Une tradition remontant à 1966, la transformation de crevette à Matane, prend fin avec l’annonce le 18 mars de la fermeture définitive de l’usine des Fruits de Mer de l’Est-du-Québec par la firme danoise Royal Greenland.

La compagnie, qui avait acheté l’usine en 2011 de deux autres firmes danoises, justifie sa décision par la chute des stocks de crevette, le retard dans l’arrivée des employés temporaires mexicains et les défis financiers croissants réduisant les marges bénéficiaires des produits transformés.

La fermeture de l’usine touche une cinquantaine de travailleurs vivant dans le secteur de Matane et jusqu’à 150 travailleurs mexicains temporaires, qui étaient devenus l’épine dorsale de la main-d’oeuvre de Royal Greenland. Or, l’imposition récente décrétée par le gouvernement fédéral d’obtenir un visa pour les Mexicains travaillant au Canada a coupé les ailes de la firme, précise le président du conseil d’administration des Fruits de Mer de l’Est-du-Québec, l’avocat Jean-Pierre Chamberland.

«Depuis 2018, l’entreprise avait investi 10 millions$ à Matane, dans une ligne de production de crabe des neiges en 2018, dans une ligne de homard en 2022, et en 2023 et 2024 dans un motel capable de loger 150 travailleurs étrangers temporaires. Plusieurs facteurs expliquent la fermeture, mais l’impossibilité d’accueillir les travailleurs mexicains a été la goutte d’eau qui a fait déborder le vase. Le travail devait commencer dans quelques jours», explique M. Chamberland.

L’usine et le motel seront mis en vente sous peu. D’ici à ce moment, «le personnel s’occupera de fermer l’usine de façon sécuritaire», précise-t-il.

Depuis le 29 février, le gouvernement canadien impose un visa aux travailleurs mexicains temporaires. Le maire de Matane, Eddy Métivier, déplore cette décision du ministère fédéral de l’Immigration et l’absence d’ouverture pour une dérogation, le temps de permettre au secteur des pêches de s’adapter à la nouvelle réalité.

«Les travailleurs mexicains avaient les pieds pratiquement embarqués dans l’avion quand la décision d’imposer le visa obligatoire a été décrétée.
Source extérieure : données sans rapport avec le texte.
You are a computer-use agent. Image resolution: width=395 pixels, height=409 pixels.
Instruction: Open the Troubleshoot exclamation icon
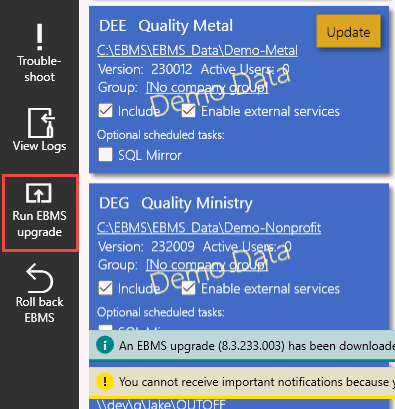click(40, 37)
Il faut compter un délai de huit semaines avant leur arrivée. La transformation du crabe des neiges dans le fleuve Saint-Laurent commence le 24 mars. On a vraiment l’impression que le gouvernement fédéral a oublié la transformation de produits marins en imposant les visas», analyse M. Métivier.

La surprise a été totale lorsque Me Chamberland l’a informé de la mauvaise nouvelle dans la soirée du 17 mars.
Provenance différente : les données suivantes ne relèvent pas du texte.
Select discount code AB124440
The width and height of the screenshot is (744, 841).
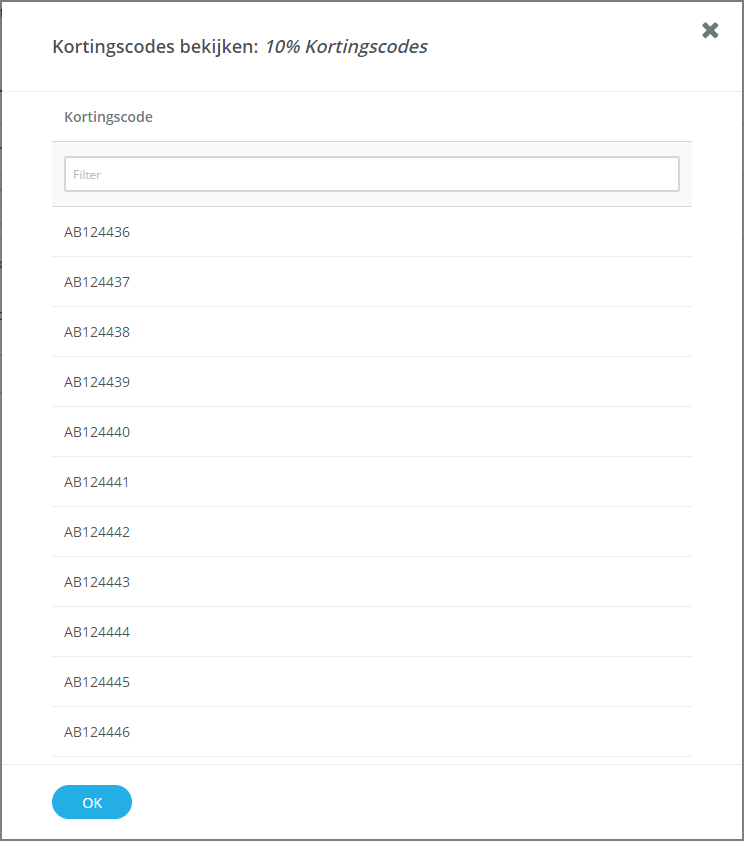point(96,432)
«Je suis décontenancé; en fait, nous sommes décontenancés par cette nouvelle, tout le monde. Nos pensées vont aux employés, aux pêcheurs, à leurs familles, et aussi aux entrepreneurs qui faisaient affaires avec cette usine», souligne M. Métivier.
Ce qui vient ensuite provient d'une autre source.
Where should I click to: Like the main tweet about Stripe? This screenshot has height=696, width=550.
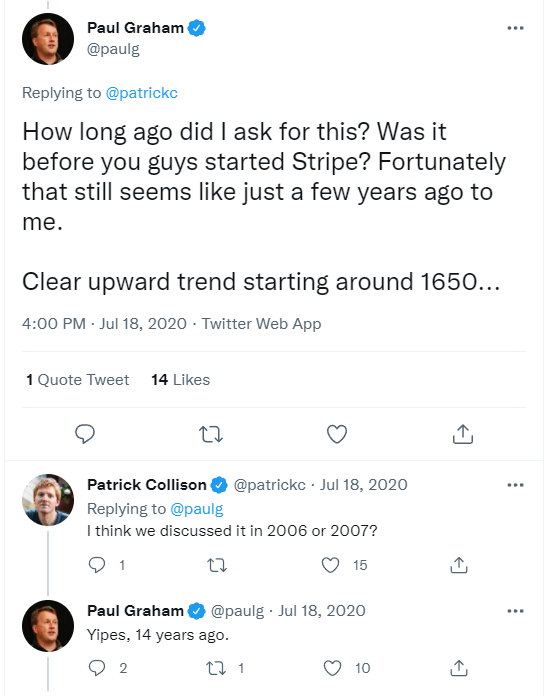tap(337, 434)
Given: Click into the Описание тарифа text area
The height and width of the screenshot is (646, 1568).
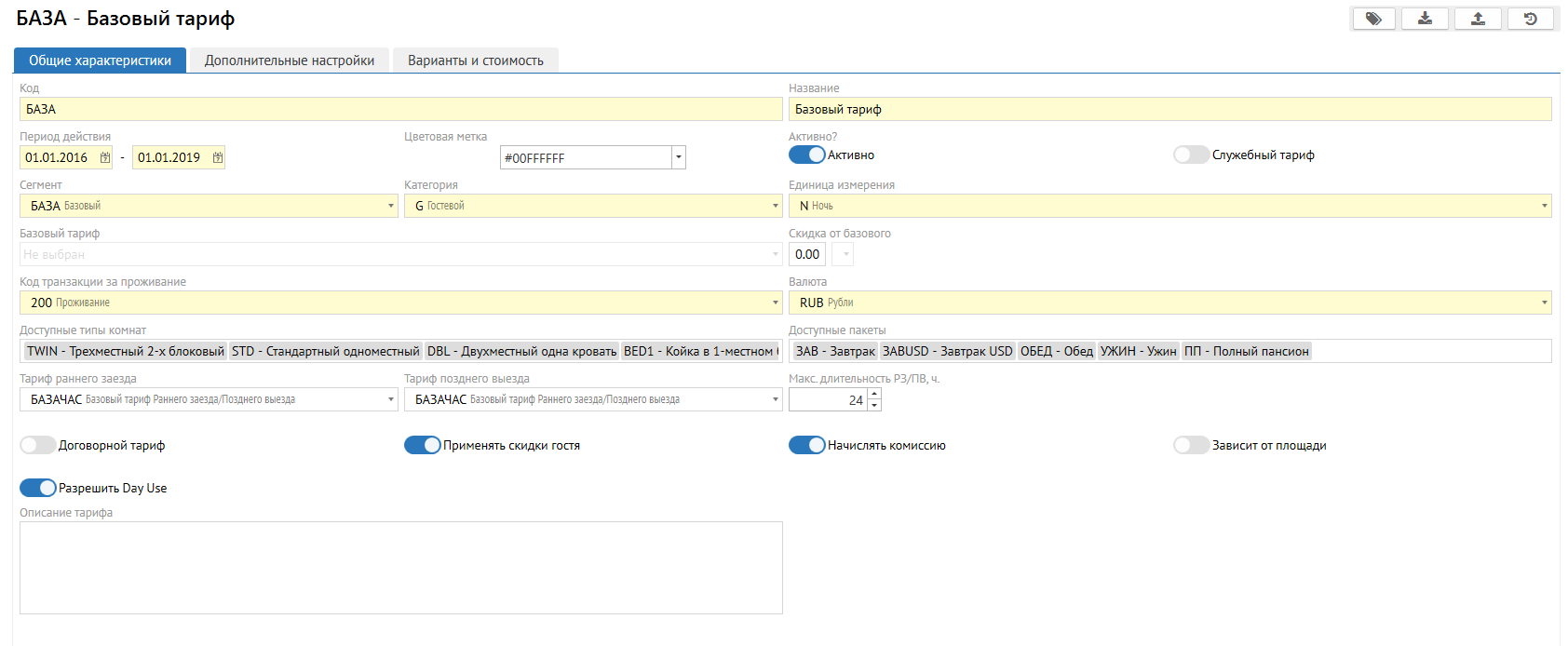Looking at the screenshot, I should coord(400,567).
Le contingent de crevette dans les quatre zones du golfe Saint-Laurent a été coupé de 14 524 à 3060 tonnes métriques entre 2023 et 2024. La capture devrait commencer en avril. La part des crevettiers québécois n’atteint que 1080 tonnes en 2024. Le partage ne se fera plus entre trois usines mais seulement deux, les usines Grand Gaspé, en l’occurrence Pêcheries Marinard de Rivière-au-Renard, maintenant la propriété des frères Bill et George Sheehan, de même que Crevette du Nord atlantique, de l’Anse-au-Griffon.

«Rien n’annonçait la fermeture; l’entreprise avait investi des millions de dollars au cours des dernières années pour transformer du crabe et du homard. Ils (les propriétaires) voulaient que l’usine redevienne rentable malgré la chute des stocks de crevette. Ils avaient investi près de 4 millions$ dans un motel de 71 chambres pour accueillir les travailleurs étrangers temporaires», rappelle M. Métivier.

Pascal Bérubé, député de Matapédia-Matane à l’Assemblée nationale, a aussi été informé le 17 mars par le porte-parole de Royal Greenland.

«C’est une surprise, notamment parce qu’on a réussi à aller chercher l’automne dernier un permis de transformation de homard québécois. Le ministre (de l’Agriculture, des Pêcheries et de l’Alimentation du Québec, André Lamontagne) avait dit oui. Il faut noter que les trois éléments ayant mené à la fermeture relèvent à peu près tous du (gouvernement) fédéral, la baisse des stocks de crevette et la question des visas qui bloquent l’entrée des travailleurs mexicains temporaires», insiste le député Bérubé.

L’IDENTITÉ MATANAISE DEPUIS DES DÉCENNIES

«C’est une page d’histoire qui se tourne pour Matane; c’est un produit qui a fait notre renommée.», souligne également le maire Métivier, en se référant au fait que la réputation de Matane a gagné du galon à partir de la fin des années 1960, et encore davantage pendant les années 1970 et 1980, quand les volumes grandissants de crevettes transformées à Matane ont fait les manchettes dans les grands marchés comme Montréal et Québec, et même plus loin.

«C’est la fin d’une grande tradition. Il y a une forte association entre la ville de Matane et la transformation de crevette. C’est un deuil», note Pascal Bérubé.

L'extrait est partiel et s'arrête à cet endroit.